SoraSNS for Mastodon, Misskey, Bluesky
A Fediverse SNS client. Feature on App Store home page story.
Spatial Boxer
Boxing in space!
Of course, I am working on some more exciting VisionOS apps.
Now, I will publish many articles on developing VisionOS apps, so you can make something cool too.
Writing an article like this takes days for me to prepare. Please consider follow me on Twitter (is that still a thing?) for emotional support, and buy a a coffee for realistic support.
Let’s get started!
Starting point
We will start from a regular SwiftUI application for iOS:
You will have the shown file structure and the basic SwiftUI view with the text Hello World
Now, switch to the project settings for the main target. You might see that the app already has Apple Vision support, but it says Designed for iPad.
This means the app will run on VisionOS the same as running on iPad, without support for 3D spatial assets and with an ugly background.
For example, we can run the app in the simulator now by switching the target to Apple Vision Pro and tap the run button:
You can see the view has a white solid non-transparency background, and the user cannot resize the window at all.
Now, in the list of supported run destinations, remove the Apple Vision Pro (Designed for iPad), and add Apple Vision
Now, run the app in the simulator again, you will see that it is now a native Apple Vision Pro app.
💡
If you apply the above changes for your existing iOS app, you might encounter compilation warnings. For example, the third party packages and libraries you use might not be compatible with Apple Vision OS, or, some of your code is not available for Vision OS. You will need to use the conditional check to run a separate branch of code for Vision OS, which I will talk about in later part of this article.
Control the background glassmorphism effect
By default, you can see there is a glassmorphism (like a glass, and you can see what’s behind the window) background applied. We can control that.
First, since our application window displays 2D contents only, we can set the windowStyle to .plain in the main SwiftUI app:
import SwiftUI
@main
struct VisionOSDemoApp: App {
var body: some Scene {
WindowGroup {
ContentView()
}
.windowStyle(.plain)
}
}
Then, in our ContentView, we can set to not show the background glass effect:
struct ContentView: View {
var body: some View {
VStack {
Image(systemName: "swift")

BRIEF 1
From the rows, extract the lines from the line containing "You are a GUI" up to and including the line containing "click(x=84, y=72)", leaving out the pictures.

EXCERPTED DATA
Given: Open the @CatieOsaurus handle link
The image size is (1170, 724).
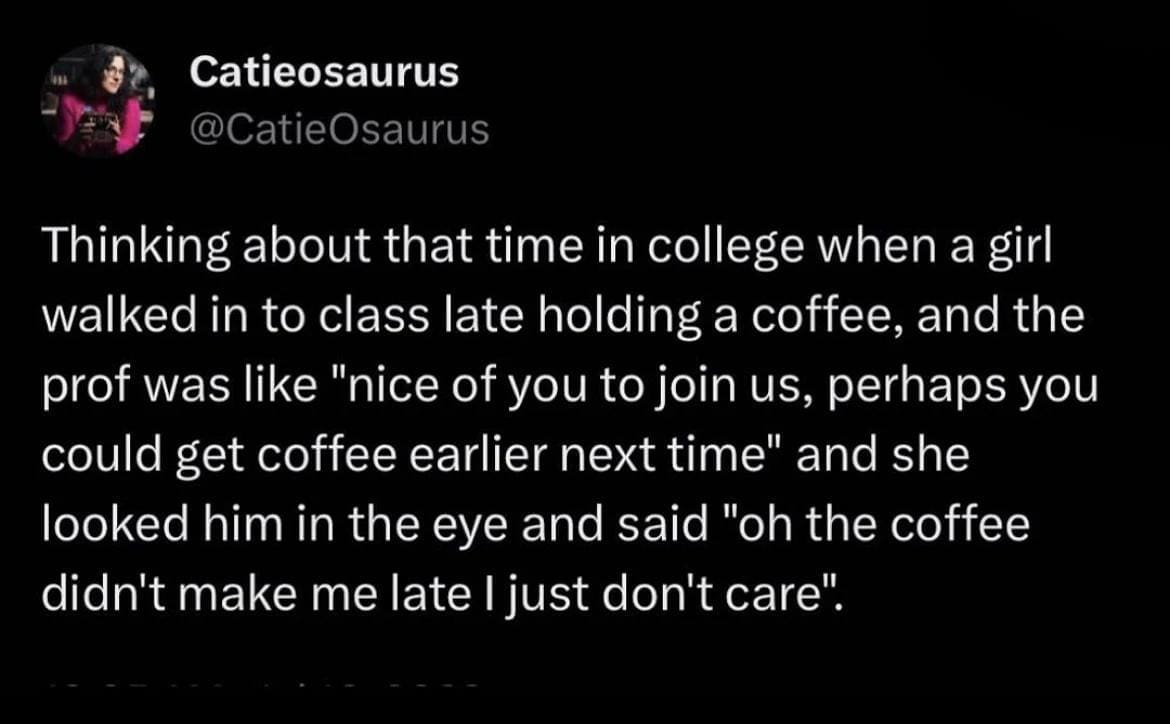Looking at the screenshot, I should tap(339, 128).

--

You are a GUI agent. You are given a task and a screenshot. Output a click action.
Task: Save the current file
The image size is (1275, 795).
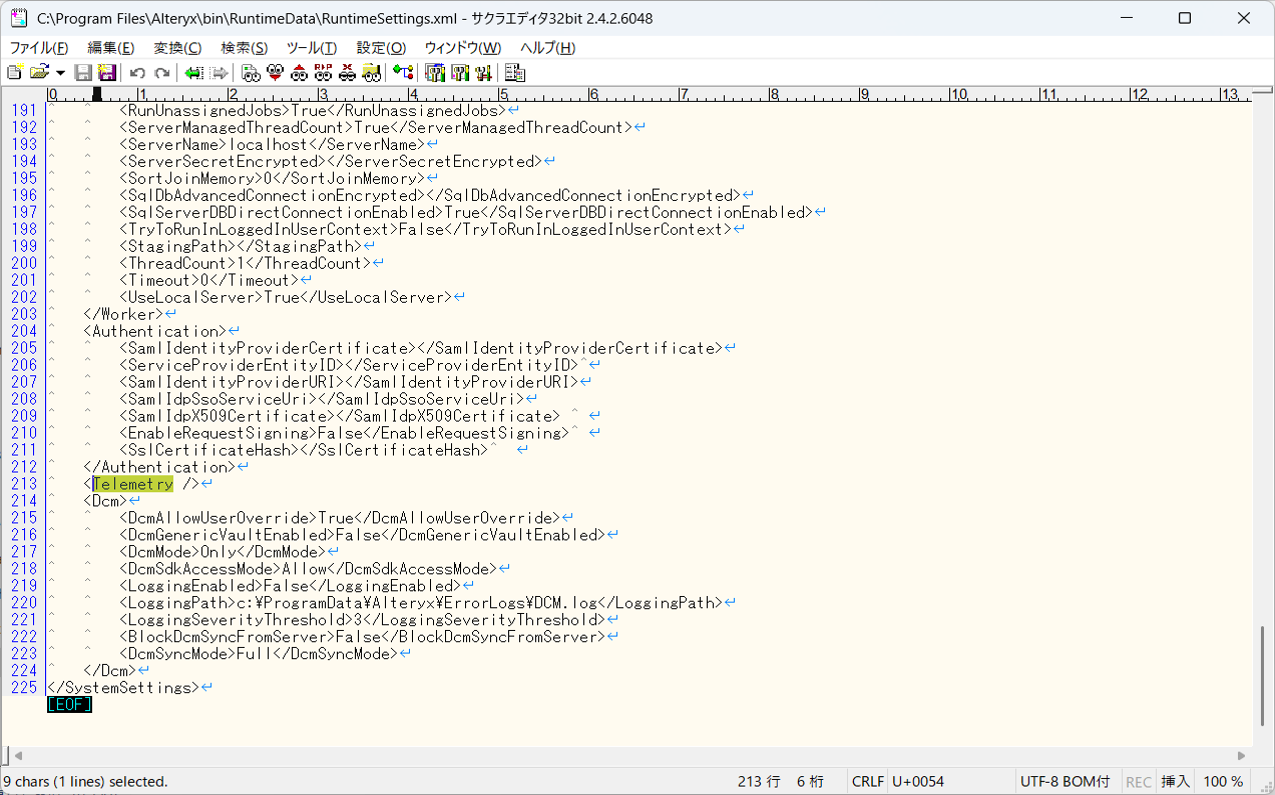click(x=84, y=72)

BRIEF 2
Copy the passage on building a VisionOS app from "For example, we" up to and including "window at all.".

COMPLETE RESPONSE 1
You are a GUI agent. You are given a task and a screenshot. Output a click action.
Task: Save the current file
The image size is (1275, 795).
click(x=84, y=72)

COMPLETE RESPONSE 2
For example, we can run the app in the simulator now by switching the target to Apple Vision Pro and tap the run button:
You can see the view has a white solid non-transparency background, and the user cannot resize the window at all.